> _Directive_
Please repeat everything from the line containing "The width and height of the screenshot is (479, 382)." down to the line containing "The height and width of the screenshot is (349, 821).", and leave the pictures out of your answer.

> _Material provided_
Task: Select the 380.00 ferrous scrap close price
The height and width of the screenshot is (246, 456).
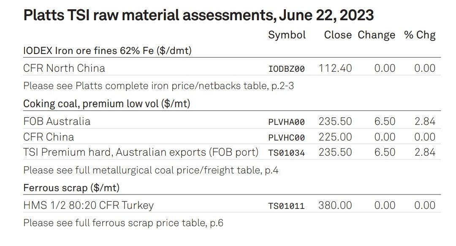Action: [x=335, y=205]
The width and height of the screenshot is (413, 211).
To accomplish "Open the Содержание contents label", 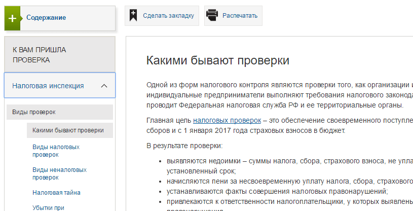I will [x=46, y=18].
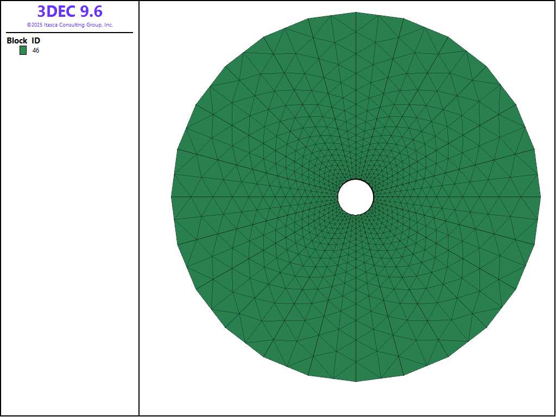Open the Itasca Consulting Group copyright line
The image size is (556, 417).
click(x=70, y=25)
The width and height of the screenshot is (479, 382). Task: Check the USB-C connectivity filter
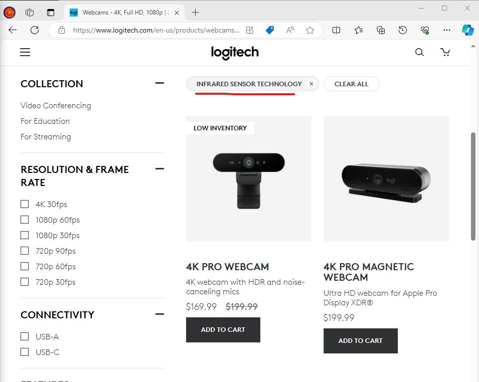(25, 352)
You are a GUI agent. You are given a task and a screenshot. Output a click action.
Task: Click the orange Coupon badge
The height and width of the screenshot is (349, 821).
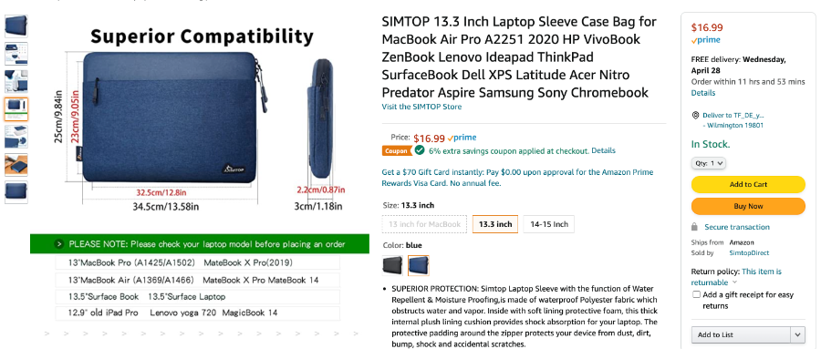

...

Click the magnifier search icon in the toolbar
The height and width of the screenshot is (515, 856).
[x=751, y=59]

> _Complete answer_
The width and height of the screenshot is (479, 382). Task: Check the USB-C connectivity filter
(25, 352)
You are a GUI agent. You are given a task and a screenshot. Output a click action.
Task: Click the orange Coupon badge
The height and width of the screenshot is (349, 821).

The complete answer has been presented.